* **EXERCISE REQUIREMENTS**:
Nothing but an exact copy of the listing should appear in the response.

* **EXTRACTED RECORDS**:
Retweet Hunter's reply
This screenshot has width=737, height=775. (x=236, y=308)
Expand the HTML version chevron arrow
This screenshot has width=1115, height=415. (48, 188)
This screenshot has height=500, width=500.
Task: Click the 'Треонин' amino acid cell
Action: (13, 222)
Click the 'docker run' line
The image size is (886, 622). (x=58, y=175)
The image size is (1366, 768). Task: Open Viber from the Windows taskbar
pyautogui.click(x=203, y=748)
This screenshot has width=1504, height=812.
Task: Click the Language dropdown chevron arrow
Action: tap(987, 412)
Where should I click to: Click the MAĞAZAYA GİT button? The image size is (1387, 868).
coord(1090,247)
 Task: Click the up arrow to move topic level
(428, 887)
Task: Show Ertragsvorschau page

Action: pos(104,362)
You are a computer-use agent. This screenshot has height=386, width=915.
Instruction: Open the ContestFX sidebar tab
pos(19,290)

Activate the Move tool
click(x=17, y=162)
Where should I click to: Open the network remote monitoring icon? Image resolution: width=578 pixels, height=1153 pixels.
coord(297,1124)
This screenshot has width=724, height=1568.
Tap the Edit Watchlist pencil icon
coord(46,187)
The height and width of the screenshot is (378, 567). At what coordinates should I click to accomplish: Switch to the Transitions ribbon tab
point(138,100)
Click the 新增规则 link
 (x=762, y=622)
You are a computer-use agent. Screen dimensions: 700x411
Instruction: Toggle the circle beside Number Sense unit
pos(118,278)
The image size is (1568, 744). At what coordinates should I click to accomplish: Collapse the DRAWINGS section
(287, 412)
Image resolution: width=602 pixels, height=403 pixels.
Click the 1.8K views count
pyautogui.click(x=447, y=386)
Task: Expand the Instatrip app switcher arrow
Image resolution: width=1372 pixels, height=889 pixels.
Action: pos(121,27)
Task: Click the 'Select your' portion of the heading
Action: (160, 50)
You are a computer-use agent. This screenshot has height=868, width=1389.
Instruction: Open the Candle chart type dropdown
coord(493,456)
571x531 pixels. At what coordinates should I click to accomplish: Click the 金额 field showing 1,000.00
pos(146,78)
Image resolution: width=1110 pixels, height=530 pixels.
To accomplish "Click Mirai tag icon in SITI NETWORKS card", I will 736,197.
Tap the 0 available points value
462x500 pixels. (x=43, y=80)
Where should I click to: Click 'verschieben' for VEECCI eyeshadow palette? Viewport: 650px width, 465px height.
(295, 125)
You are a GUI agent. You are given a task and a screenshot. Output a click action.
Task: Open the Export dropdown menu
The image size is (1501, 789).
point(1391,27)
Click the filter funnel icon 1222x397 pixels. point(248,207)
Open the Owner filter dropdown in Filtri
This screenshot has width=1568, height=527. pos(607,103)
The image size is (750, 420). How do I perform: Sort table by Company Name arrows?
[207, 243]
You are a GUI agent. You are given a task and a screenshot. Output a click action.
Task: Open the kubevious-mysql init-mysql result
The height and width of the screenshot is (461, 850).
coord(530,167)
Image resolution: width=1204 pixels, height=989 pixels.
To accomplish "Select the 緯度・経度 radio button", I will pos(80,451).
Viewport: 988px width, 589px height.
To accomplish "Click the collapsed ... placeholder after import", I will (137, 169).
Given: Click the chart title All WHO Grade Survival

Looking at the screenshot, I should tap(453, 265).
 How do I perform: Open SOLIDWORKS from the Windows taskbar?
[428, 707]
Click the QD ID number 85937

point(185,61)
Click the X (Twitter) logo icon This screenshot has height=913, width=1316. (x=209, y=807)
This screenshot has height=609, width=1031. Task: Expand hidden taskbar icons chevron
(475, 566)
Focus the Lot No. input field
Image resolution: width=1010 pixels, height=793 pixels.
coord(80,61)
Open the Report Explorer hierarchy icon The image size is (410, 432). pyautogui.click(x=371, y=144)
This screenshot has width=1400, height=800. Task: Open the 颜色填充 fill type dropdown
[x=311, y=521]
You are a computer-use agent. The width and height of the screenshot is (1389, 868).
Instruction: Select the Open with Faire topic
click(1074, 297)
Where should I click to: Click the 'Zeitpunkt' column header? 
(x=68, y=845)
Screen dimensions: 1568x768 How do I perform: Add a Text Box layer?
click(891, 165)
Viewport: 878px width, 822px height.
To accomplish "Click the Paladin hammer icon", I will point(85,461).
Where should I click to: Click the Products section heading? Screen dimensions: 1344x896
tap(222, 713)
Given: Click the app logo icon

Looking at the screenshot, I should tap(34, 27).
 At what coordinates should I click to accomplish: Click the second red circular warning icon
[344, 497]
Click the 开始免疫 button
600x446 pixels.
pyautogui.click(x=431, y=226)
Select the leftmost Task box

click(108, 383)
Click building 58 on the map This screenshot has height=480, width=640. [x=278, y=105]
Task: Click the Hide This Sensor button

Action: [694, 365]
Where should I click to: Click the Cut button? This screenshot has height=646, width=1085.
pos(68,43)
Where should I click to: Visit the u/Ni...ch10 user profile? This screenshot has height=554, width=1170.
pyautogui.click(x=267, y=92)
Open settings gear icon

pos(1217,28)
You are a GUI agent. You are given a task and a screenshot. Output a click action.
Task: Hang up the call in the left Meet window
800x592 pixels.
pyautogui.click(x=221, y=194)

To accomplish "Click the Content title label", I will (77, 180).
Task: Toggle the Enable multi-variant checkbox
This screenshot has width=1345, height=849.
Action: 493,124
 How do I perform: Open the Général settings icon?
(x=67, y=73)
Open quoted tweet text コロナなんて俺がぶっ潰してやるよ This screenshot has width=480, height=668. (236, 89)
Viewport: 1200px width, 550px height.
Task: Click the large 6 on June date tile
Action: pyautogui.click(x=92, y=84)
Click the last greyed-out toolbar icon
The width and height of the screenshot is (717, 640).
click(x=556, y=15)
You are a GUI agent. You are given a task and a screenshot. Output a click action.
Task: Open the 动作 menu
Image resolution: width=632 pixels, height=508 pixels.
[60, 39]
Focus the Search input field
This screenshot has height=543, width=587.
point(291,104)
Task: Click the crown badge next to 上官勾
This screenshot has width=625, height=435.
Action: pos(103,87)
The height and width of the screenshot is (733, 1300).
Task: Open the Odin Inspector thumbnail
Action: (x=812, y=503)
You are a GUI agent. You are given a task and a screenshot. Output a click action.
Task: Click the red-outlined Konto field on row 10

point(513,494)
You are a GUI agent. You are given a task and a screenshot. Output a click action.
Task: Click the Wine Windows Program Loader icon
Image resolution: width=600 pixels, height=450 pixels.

* **COMPLETED EXERCISE**:
Retweet Hunter's reply
This screenshot has width=737, height=775. (x=236, y=308)
Expand the HTML version chevron arrow
This screenshot has width=1115, height=415. (48, 188)
This screenshot has height=500, width=500.
Task: Click the 'Треонин' amino acid cell
Action: (13, 222)
Click the 'docker run' line
The image size is (886, 622). (x=58, y=175)
The image size is (1366, 768). Task: Open Viber from the Windows taskbar
pyautogui.click(x=203, y=748)
This screenshot has width=1504, height=812.
Task: Click the Language dropdown chevron arrow
Action: tap(987, 412)
Where should I click to: Click the MAĞAZAYA GİT button? The image size is (1387, 868).
coord(1090,247)
 Task: Click the up arrow to move topic level
(428, 887)
Task: Show Ertragsvorschau page

Action: pos(104,362)
You are a computer-use agent. This screenshot has height=386, width=915.
Instruction: Open the ContestFX sidebar tab
pos(19,290)

Activate the Move tool
click(x=17, y=162)
Where should I click to: Open the network remote monitoring icon? Image resolution: width=578 pixels, height=1153 pixels.
coord(297,1124)
This screenshot has width=724, height=1568.
Tap the Edit Watchlist pencil icon
coord(46,187)
The height and width of the screenshot is (378, 567). At what coordinates should I click to accomplish: Switch to the Transitions ribbon tab
point(138,100)
Click the 新增规则 link
 (x=762, y=622)
You are a computer-use agent. Screen dimensions: 700x411
Instruction: Toggle the circle beside Number Sense unit
pos(118,278)
The image size is (1568, 744). At what coordinates should I click to accomplish: Collapse the DRAWINGS section
(287, 412)
Image resolution: width=602 pixels, height=403 pixels.
Click the 1.8K views count
pyautogui.click(x=447, y=386)
Task: Expand the Instatrip app switcher arrow
Image resolution: width=1372 pixels, height=889 pixels.
Action: pos(121,27)
Task: Click the 'Select your' portion of the heading
Action: (160, 50)
You are a computer-use agent. This screenshot has height=868, width=1389.
Instruction: Open the Candle chart type dropdown
coord(493,456)
571x531 pixels. At what coordinates should I click to accomplish: Click the 金额 field showing 1,000.00
pos(146,78)
Image resolution: width=1110 pixels, height=530 pixels.
To accomplish "Click Mirai tag icon in SITI NETWORKS card", I will 736,197.
Tap the 0 available points value
462x500 pixels. (x=43, y=80)
Where should I click to: Click 'verschieben' for VEECCI eyeshadow palette? Viewport: 650px width, 465px height.
(295, 125)
You are a GUI agent. You are given a task and a screenshot. Output a click action.
Task: Open the Export dropdown menu
The image size is (1501, 789).
point(1391,27)
Click the filter funnel icon 1222x397 pixels. point(248,207)
Open the Owner filter dropdown in Filtri
This screenshot has width=1568, height=527. pos(607,103)
The image size is (750, 420). How do I perform: Sort table by Company Name arrows?
[207, 243]
You are a GUI agent. You are given a task and a screenshot. Output a click action.
Task: Open the kubevious-mysql init-mysql result
The height and width of the screenshot is (461, 850).
coord(530,167)
Image resolution: width=1204 pixels, height=989 pixels.
To accomplish "Select the 緯度・経度 radio button", I will pos(80,451).
Viewport: 988px width, 589px height.
To accomplish "Click the collapsed ... placeholder after import", I will (137, 169).
Given: Click the chart title All WHO Grade Survival

Looking at the screenshot, I should tap(453, 265).
 How do I perform: Open SOLIDWORKS from the Windows taskbar?
[428, 707]
Click the QD ID number 85937

point(185,61)
Click the X (Twitter) logo icon This screenshot has height=913, width=1316. (x=209, y=807)
This screenshot has height=609, width=1031. Task: Expand hidden taskbar icons chevron
(475, 566)
Focus the Lot No. input field
Image resolution: width=1010 pixels, height=793 pixels.
coord(80,61)
Open the Report Explorer hierarchy icon The image size is (410, 432). pyautogui.click(x=371, y=144)
This screenshot has width=1400, height=800. Task: Open the 颜色填充 fill type dropdown
[x=311, y=521]
You are a computer-use agent. The width and height of the screenshot is (1389, 868).
Instruction: Select the Open with Faire topic
click(1074, 297)
Where should I click to: Click the 'Zeitpunkt' column header? 
(x=68, y=845)
Screen dimensions: 1568x768 How do I perform: Add a Text Box layer?
click(891, 165)
Viewport: 878px width, 822px height.
To accomplish "Click the Paladin hammer icon", I will point(85,461).
Where should I click to: Click the Products section heading? Screen dimensions: 1344x896
tap(222, 713)
Given: Click the app logo icon

Looking at the screenshot, I should tap(34, 27).
 At what coordinates should I click to accomplish: Click the second red circular warning icon
[344, 497]
Click the 开始免疫 button
600x446 pixels.
pyautogui.click(x=431, y=226)
Select the leftmost Task box

click(108, 383)
Click building 58 on the map This screenshot has height=480, width=640. [x=278, y=105]
Task: Click the Hide This Sensor button

Action: [694, 365]
Where should I click to: Click the Cut button? This screenshot has height=646, width=1085.
pos(68,43)
Where should I click to: Visit the u/Ni...ch10 user profile? This screenshot has height=554, width=1170.
pyautogui.click(x=267, y=92)
Open settings gear icon

pos(1217,28)
You are a GUI agent. You are given a task and a screenshot. Output a click action.
Task: Hang up the call in the left Meet window
800x592 pixels.
pyautogui.click(x=221, y=194)

To accomplish "Click the Content title label", I will (77, 180).
Task: Toggle the Enable multi-variant checkbox
This screenshot has width=1345, height=849.
Action: 493,124
 How do I perform: Open the Général settings icon?
(x=67, y=73)
Open quoted tweet text コロナなんて俺がぶっ潰してやるよ This screenshot has width=480, height=668. (236, 89)
Viewport: 1200px width, 550px height.
Task: Click the large 6 on June date tile
Action: pyautogui.click(x=92, y=84)
Click the last greyed-out toolbar icon
The width and height of the screenshot is (717, 640).
click(x=556, y=15)
You are a GUI agent. You are given a task and a screenshot. Output a click action.
Task: Open the 动作 menu
Image resolution: width=632 pixels, height=508 pixels.
[60, 39]
Focus the Search input field
This screenshot has height=543, width=587.
point(291,104)
Task: Click the crown badge next to 上官勾
This screenshot has width=625, height=435.
Action: pos(103,87)
The height and width of the screenshot is (733, 1300).
Task: Open the Odin Inspector thumbnail
Action: (x=812, y=503)
You are a GUI agent. You are given a task and a screenshot. Output a click action.
Task: Click the red-outlined Konto field on row 10

point(513,494)
You are a GUI agent. You are given a task and a screenshot. Output a click action.
Task: Click the Wine Windows Program Loader icon
Image resolution: width=600 pixels, height=450 pixels.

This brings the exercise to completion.